* Text extract
***
This indicated God’s satisfaction with the offerings and the propitiation for sin that He accepted, thus satisfying and placating the righteous judgment and wrath of God. They pointed typically to the redemptive work of Christ, whose personal sacrifice to the Father was a “sweet aroma” that satisfied the righteous judgment of God upon sin.

This washing just shows that God will not accept an unclean offering. Ministers today could take a lesson from this. Of course, this entire offering symbolizes Christ's sacrifice for us.

Leviticus 1:10 "And if his offering [be] of the flocks, [namely], of the sheep, or of the goats, for a burnt sacrifice; he shall bring it a male without blemish."

“Sheep, or of the goats … a male without blemish”: A sheep or lamb without blemish typified the perfection and submission without objection that our Lord manifested, as He was “brought as a lamb to the slaughter, and … openeth not his mouth” (Isa. 53:7).

The importance of this being a male, is because it symbolized the offering Jesus made, and Jesus was of male gender in His flesh on the earth. The lamb must be a male, young enough not to have been with a female. It was to be without blemish. The very reason that Jesus' legs were not broken on the cross was to fulfill the Scripture of having no broken bones.

John 19:36 "For these things were done, that the scripture should be fulfilled, A bone of him shall not be broken."

Another Scripture shows the necessity of not breaking a bone of the offering.

Numbers 9:12 "They shall leave none of it unto the morning, nor break any bone of it: according to all the ordinances of the passover they shall keep it."

This offering was to be burned completely up. No one was to eat any of it. God the Father cannot look upon sin; He will burn it up. This is the symbolism seen here. The burnt sacrifice was sacrificed right inside the door of the outer court of the tabernacle. The way to God is indicated by doing this. The first step a person must make on the way to God, is realize they are a sinner, and repent. When we do this, the next step is to transfer our sin over to Jesus, by accepting Him as our perfect sacrifice. It is no longer necessary to pay for our sin with our own blood. He (Jesus), shed His blood for us. He became our substitute when He took our sin upon His body on the cross and we took on His righteousness on our body. The penalty for sin is death; praise God! Jesus' body died that we might live.
***
[Stored entries]
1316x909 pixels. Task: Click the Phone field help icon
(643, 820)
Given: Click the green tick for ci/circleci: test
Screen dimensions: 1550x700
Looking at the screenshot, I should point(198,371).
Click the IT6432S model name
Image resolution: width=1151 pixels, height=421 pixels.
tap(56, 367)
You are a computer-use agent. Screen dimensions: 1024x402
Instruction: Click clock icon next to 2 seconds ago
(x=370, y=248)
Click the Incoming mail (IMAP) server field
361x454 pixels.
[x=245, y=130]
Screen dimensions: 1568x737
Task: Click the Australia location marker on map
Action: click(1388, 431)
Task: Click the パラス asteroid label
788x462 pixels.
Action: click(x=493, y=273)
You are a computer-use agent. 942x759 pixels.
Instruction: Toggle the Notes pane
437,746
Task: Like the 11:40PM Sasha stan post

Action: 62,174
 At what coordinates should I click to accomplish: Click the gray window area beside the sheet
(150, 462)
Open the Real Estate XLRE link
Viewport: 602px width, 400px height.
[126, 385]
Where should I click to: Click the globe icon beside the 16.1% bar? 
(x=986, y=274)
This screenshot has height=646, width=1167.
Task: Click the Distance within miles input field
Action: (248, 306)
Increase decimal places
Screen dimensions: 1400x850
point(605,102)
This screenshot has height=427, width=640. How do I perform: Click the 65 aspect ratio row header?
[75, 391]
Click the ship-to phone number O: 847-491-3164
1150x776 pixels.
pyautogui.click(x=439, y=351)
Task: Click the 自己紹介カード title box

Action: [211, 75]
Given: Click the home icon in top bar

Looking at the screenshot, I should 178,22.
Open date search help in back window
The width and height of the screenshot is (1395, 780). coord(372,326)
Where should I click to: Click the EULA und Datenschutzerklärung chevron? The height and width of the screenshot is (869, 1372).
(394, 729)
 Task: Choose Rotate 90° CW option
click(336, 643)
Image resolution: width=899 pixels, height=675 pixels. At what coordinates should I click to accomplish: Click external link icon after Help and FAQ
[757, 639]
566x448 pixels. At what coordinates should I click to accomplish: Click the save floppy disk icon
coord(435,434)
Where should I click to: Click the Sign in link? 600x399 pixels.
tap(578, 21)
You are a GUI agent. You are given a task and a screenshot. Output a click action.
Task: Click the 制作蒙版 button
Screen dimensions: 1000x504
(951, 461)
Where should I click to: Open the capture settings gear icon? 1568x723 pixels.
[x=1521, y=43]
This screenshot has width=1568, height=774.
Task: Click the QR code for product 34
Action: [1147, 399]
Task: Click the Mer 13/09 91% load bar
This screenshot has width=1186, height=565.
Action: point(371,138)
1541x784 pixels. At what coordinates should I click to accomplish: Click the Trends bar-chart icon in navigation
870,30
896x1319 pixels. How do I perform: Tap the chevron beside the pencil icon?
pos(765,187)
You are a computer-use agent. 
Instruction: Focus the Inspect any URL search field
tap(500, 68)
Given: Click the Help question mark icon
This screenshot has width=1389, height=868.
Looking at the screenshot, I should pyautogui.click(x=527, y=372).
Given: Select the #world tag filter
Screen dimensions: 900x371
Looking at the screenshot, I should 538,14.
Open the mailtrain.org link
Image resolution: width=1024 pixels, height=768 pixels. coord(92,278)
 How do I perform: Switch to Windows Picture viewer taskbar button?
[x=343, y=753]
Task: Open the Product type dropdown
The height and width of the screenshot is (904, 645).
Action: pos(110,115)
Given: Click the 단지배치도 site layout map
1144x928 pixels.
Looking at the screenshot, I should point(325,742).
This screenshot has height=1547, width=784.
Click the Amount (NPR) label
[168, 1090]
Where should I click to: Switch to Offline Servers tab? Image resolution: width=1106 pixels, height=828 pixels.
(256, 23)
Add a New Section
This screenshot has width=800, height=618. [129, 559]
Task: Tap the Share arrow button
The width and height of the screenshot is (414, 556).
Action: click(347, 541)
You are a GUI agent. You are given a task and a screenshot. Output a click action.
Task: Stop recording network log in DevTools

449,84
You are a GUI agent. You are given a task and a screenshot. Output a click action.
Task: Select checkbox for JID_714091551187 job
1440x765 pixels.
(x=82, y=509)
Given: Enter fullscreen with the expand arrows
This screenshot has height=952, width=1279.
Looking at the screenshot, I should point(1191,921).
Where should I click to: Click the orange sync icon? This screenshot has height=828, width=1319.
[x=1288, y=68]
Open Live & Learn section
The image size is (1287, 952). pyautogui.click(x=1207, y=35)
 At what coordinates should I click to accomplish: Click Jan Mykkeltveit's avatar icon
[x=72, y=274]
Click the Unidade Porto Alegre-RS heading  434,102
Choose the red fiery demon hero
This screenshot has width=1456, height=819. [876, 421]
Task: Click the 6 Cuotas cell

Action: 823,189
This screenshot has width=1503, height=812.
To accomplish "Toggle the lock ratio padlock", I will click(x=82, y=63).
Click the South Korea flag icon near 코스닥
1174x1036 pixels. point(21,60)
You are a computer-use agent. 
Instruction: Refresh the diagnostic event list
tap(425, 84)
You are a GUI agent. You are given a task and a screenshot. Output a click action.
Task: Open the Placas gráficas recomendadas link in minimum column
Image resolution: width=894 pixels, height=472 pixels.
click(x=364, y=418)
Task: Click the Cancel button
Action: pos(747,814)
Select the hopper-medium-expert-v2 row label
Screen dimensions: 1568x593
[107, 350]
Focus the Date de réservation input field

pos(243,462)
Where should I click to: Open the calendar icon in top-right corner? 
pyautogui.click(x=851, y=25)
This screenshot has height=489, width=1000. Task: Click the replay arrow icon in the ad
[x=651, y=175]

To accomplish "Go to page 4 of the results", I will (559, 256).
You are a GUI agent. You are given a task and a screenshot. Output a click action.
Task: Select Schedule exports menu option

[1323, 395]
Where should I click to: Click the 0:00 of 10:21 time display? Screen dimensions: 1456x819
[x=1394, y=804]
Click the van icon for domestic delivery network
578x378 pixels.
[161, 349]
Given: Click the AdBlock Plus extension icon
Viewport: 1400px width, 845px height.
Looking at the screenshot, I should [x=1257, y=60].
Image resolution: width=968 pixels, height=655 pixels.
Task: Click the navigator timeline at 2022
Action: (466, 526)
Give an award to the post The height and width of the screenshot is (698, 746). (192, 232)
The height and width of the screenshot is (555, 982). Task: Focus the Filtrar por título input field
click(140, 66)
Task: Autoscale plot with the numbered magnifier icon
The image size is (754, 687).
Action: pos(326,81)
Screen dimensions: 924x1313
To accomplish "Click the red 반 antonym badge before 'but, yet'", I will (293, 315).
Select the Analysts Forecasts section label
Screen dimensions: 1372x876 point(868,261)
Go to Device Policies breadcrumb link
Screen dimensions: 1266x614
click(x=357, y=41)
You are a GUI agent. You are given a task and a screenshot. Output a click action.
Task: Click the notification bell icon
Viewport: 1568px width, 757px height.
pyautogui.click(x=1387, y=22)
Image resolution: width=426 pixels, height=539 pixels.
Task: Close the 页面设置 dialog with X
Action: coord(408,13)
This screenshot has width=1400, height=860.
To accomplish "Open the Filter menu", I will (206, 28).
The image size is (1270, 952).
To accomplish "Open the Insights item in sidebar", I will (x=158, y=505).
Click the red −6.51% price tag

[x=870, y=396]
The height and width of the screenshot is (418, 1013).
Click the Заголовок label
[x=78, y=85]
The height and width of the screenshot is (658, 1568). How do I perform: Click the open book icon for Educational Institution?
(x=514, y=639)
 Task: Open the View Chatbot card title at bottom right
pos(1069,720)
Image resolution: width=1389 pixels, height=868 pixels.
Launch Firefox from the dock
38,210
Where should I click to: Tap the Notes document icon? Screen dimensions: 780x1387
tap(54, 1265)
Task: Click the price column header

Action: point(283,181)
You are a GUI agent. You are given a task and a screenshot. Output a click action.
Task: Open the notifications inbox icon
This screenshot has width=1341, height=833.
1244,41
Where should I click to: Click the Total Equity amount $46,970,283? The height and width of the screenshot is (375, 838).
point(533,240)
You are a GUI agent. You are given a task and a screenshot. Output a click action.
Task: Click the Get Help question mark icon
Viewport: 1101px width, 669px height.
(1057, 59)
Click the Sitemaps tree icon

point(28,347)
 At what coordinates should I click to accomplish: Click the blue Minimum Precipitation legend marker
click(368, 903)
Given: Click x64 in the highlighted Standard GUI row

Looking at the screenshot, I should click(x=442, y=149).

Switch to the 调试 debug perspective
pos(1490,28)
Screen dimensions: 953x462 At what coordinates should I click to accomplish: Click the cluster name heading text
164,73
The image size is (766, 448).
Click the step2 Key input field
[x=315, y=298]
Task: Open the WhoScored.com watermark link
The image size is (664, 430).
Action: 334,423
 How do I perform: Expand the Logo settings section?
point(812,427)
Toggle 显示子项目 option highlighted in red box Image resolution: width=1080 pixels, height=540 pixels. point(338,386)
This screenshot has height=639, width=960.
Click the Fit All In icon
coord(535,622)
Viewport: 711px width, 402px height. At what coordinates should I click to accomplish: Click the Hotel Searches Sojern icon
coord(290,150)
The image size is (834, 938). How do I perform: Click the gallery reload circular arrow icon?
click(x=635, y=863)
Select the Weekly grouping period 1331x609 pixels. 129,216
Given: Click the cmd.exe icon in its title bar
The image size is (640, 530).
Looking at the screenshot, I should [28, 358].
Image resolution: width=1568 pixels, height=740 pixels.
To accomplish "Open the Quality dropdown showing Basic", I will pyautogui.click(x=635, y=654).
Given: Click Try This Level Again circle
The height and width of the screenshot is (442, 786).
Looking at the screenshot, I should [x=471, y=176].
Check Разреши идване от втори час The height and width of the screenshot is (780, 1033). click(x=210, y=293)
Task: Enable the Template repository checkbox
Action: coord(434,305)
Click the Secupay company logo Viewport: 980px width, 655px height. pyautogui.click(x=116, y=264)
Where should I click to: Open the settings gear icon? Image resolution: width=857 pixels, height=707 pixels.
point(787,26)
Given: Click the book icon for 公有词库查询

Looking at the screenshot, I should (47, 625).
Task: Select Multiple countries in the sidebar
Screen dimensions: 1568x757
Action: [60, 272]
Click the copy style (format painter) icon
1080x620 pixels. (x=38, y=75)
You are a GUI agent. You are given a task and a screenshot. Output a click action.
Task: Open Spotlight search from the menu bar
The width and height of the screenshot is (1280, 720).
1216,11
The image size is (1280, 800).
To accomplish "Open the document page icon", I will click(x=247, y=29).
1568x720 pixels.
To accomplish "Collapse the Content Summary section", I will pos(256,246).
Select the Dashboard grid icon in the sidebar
***
* Short task
Please write a continuation of the commentary on the Leviticus burnt offering, starting after its final sentence. The stored entries aren't needed here.

* Task output
Leviticus 1:11 "And he shall kill it on the side of the altar northward before the LORD: and the priests, Aaron's sons, shall sprinkle his blood round about upon the altar."

This and other kinds of sacrifices were killed "on the side of the altar northward" (Lev. 6:25 7:2). Because here seems to have been the largest and most convenient place for that work, the altar being probably near the middle of the east end of the building, and the entrance being on the south side. So the north side was the only vacant place. Besides, this might design the place of Christ’s death, both more generally, to wit, in Jerusalem, which was:

"On the side of the altar northward" (Psalm 48:2). And more specially, to wit, on Mount Calvary, which was on the north and west side of Jerusalem.

We must remember from our Exodus teaching, that the priests symbolize those who have accepted Jesus Christ as their Savior and Lord. The high priest symbolized the pastor of the church. We also see in this above a type and shadow that we can apply to our present day church. The sinner brings the animal to the outer court and places his hand upon the animal's head. He symbolically transfers his sins to the animal in so doing. This is the very thing we have done when we receive Jesus as our perfect sacrifice; we have transferred our sin to Him, as we said before. In this Scripture above, it shows that usually the first dealing with a sinner is not done by the pastor of the church, but by someone who is a believer in Jesus; a Christian. This altar here that is spoken of, is not in the Holy of Holies, it is in the outer court. It is the bronze altar. Bronze means judgement. The way to God, as we said before, is through repentance. This altar comes before baptism. Aaron's sons ministered in the outer court. They put the blood on this altar of judgement, and the blood of the animal makes the person acceptable to God. Lay Christians bring prospects for the Christian faith to the church and then the minister preaches salvation to them. The sheep (believers in Christ), produce sheep. The pastor (shepherd), leads, guides, and feeds them after they come.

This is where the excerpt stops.